▶ Information supplied
"""

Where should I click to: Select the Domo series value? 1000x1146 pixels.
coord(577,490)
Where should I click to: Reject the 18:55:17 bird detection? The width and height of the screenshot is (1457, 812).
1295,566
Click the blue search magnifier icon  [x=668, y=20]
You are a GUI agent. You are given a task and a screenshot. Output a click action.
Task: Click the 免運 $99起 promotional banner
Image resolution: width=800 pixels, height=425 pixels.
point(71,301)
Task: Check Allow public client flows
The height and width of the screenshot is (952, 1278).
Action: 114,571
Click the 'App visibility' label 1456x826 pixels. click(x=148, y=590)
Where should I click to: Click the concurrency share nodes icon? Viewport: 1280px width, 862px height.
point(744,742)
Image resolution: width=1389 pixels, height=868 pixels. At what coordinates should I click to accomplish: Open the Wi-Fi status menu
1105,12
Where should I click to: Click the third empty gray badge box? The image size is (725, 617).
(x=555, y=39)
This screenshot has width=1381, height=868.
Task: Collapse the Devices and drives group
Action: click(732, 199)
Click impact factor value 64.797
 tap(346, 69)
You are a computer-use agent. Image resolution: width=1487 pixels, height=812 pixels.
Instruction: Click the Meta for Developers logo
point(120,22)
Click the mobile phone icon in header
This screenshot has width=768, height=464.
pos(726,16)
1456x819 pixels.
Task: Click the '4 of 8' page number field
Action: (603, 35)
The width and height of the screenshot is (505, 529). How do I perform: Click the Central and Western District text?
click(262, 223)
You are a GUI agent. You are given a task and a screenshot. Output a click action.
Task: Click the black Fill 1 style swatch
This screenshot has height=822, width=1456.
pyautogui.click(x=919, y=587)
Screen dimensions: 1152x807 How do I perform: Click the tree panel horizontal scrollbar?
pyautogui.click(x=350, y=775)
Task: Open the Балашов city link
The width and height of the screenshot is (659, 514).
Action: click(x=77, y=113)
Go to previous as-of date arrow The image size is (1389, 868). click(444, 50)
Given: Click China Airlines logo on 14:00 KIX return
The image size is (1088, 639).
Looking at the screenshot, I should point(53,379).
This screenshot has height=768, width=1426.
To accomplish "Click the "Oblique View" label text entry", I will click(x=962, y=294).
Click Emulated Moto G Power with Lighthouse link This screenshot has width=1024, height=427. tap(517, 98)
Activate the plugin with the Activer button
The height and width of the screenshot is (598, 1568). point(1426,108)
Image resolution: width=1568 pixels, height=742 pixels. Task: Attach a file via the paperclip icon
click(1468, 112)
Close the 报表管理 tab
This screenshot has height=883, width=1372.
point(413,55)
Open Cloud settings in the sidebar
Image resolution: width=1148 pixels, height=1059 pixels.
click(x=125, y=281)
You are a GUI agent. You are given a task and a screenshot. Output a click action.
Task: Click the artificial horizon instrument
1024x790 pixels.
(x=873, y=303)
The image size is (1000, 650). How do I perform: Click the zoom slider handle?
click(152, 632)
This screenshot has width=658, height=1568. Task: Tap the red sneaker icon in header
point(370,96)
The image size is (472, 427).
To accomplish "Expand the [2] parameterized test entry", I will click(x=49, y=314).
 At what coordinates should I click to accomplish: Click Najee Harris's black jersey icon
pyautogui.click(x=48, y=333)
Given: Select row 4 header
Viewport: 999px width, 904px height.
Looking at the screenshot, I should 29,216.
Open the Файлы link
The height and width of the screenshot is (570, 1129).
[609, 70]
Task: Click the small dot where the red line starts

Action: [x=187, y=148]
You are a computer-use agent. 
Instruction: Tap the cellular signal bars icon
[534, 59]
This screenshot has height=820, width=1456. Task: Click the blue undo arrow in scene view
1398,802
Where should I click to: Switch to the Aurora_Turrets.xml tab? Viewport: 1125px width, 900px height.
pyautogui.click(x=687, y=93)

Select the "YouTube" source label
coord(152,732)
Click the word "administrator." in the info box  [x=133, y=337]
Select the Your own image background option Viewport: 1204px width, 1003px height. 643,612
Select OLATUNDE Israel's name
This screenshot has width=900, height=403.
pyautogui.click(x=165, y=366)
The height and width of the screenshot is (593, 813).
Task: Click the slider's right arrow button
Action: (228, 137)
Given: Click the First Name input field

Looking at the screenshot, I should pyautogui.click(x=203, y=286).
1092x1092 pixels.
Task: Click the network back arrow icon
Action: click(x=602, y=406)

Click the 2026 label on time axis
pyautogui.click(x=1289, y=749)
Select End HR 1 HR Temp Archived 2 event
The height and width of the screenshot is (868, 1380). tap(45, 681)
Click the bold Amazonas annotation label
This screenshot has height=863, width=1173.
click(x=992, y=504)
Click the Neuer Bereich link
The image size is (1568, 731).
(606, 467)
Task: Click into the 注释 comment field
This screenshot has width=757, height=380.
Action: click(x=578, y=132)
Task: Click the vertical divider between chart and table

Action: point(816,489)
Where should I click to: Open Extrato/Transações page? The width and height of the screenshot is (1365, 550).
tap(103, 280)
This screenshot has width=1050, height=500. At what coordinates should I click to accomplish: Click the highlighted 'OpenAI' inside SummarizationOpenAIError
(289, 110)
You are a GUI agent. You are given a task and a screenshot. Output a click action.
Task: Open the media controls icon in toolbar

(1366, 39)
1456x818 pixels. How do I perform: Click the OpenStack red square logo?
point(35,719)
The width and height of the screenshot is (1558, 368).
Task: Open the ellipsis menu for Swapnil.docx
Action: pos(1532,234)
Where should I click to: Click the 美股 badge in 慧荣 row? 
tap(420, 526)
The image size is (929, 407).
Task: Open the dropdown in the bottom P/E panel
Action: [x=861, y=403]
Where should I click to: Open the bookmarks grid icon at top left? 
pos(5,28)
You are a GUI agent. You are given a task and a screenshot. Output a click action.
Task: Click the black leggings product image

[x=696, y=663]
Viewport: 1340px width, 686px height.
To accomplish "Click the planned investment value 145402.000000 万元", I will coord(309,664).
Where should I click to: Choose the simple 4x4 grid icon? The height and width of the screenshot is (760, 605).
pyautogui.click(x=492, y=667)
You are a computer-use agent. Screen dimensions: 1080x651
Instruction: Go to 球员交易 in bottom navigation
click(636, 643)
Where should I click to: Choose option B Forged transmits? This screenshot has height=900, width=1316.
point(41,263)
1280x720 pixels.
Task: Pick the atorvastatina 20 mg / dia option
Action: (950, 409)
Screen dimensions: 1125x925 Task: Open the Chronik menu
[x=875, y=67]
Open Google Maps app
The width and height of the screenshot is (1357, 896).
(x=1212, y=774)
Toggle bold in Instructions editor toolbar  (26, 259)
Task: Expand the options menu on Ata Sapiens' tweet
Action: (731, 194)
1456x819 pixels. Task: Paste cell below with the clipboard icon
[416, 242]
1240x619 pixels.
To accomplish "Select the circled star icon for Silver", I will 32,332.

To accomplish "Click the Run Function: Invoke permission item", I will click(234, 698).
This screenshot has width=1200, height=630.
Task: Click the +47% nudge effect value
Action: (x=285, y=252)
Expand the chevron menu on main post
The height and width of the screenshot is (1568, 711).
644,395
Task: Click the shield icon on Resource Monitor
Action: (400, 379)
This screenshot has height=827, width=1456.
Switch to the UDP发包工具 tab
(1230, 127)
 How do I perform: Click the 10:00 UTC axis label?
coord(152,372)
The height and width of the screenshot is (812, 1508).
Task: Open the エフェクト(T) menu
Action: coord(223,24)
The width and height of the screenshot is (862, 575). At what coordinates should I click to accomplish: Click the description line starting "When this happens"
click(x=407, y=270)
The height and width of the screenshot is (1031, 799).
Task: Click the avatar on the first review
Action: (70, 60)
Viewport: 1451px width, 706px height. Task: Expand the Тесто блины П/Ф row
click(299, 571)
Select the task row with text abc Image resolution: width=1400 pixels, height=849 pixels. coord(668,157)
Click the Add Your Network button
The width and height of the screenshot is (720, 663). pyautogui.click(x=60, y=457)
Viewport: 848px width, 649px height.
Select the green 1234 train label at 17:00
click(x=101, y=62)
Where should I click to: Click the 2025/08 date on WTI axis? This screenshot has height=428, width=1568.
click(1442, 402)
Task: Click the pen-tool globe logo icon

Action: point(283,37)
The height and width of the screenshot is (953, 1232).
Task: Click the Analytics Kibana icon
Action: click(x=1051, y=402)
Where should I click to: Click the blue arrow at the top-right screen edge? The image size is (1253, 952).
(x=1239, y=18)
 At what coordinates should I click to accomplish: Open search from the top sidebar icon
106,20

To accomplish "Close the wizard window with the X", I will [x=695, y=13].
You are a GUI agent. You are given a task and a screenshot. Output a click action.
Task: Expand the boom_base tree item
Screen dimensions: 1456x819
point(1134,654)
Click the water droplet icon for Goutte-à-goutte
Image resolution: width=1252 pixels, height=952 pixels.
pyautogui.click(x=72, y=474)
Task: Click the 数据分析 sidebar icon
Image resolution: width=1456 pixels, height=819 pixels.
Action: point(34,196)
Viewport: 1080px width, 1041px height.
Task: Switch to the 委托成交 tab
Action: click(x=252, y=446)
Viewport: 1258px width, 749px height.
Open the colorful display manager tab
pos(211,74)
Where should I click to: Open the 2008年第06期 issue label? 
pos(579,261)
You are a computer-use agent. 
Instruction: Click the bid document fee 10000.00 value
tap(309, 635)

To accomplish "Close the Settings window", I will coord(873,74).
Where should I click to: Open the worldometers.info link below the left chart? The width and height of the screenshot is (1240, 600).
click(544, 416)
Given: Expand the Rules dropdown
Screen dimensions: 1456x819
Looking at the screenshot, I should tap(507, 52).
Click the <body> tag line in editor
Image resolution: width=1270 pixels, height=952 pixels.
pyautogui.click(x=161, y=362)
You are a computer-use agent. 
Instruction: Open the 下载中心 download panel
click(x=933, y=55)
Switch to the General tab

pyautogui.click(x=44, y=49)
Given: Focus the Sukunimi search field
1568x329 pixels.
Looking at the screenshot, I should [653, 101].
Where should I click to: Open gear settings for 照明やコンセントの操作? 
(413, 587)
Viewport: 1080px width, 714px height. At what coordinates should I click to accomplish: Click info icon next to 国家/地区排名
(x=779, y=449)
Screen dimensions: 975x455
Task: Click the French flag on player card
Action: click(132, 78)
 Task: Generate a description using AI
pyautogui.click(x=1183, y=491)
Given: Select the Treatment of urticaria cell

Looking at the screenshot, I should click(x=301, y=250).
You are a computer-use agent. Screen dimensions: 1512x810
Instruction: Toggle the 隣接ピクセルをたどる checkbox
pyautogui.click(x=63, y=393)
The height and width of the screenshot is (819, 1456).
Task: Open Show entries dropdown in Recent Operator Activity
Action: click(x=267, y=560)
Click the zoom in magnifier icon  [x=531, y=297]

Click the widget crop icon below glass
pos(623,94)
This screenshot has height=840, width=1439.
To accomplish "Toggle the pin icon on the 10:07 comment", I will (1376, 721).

"""

▶ Task brief
Convert the data between the lines containing "This screenshot has height=768, width=1426." and "Action: [x=187, y=148]", inclusive, into a Markdown table with two columns, Row and Line, giving each line its own numbered row and skipping blank lines.

▶ Problem solution
| Row | Line |
|---|---|
| 1 | This screenshot has height=768, width=1426. |
| 2 | To accomplish "Click the "Oblique View" label text entry", I will click(x=962, y=294). |
| 3 | Click Emulated Moto G Power with Lighthouse link This screenshot has width=1024, height=427. tap(517, 98) |
| 4 | Activate the plugin with the Activer button |
| 5 | The height and width of the screenshot is (598, 1568). point(1426,108) |
| 6 | Image resolution: width=1568 pixels, height=742 pixels. Task: Attach a file via the paperclip icon |
| 7 | click(1468, 112) |
| 8 | Close the 报表管理 tab |
| 9 | This screenshot has height=883, width=1372. |
| 10 | point(413,55) |
| 11 | Open Cloud settings in the sidebar |
| 12 | Image resolution: width=1148 pixels, height=1059 pixels. |
| 13 | click(x=125, y=281) |
| 14 | You are a GUI agent. You are given a task and a screenshot. Output a click action. |
| 15 | Task: Click the artificial horizon instrument |
| 16 | 1024x790 pixels. |
| 17 | (x=873, y=303) |
| 18 | The image size is (1000, 650). How do I perform: Click the zoom slider handle? |
| 19 | click(152, 632) |
| 20 | This screenshot has width=658, height=1568. Task: Tap the red sneaker icon in header |
| 21 | point(370,96) |
| 22 | The image size is (472, 427). |
| 23 | To accomplish "Expand the [2] parameterized test entry", I will click(x=49, y=314). |
| 24 |  At what coordinates should I click to accomplish: Click Najee Harris's black jersey icon |
| 25 | pyautogui.click(x=48, y=333) |
| 26 | Given: Select row 4 header |
| 27 | Viewport: 999px width, 904px height. |
| 28 | Looking at the screenshot, I should 29,216. |
| 29 | Open the Файлы link |
| 30 | The height and width of the screenshot is (570, 1129). |
| 31 | [609, 70] |
| 32 | Task: Click the small dot where the red line starts |
| 33 | Action: [x=187, y=148] |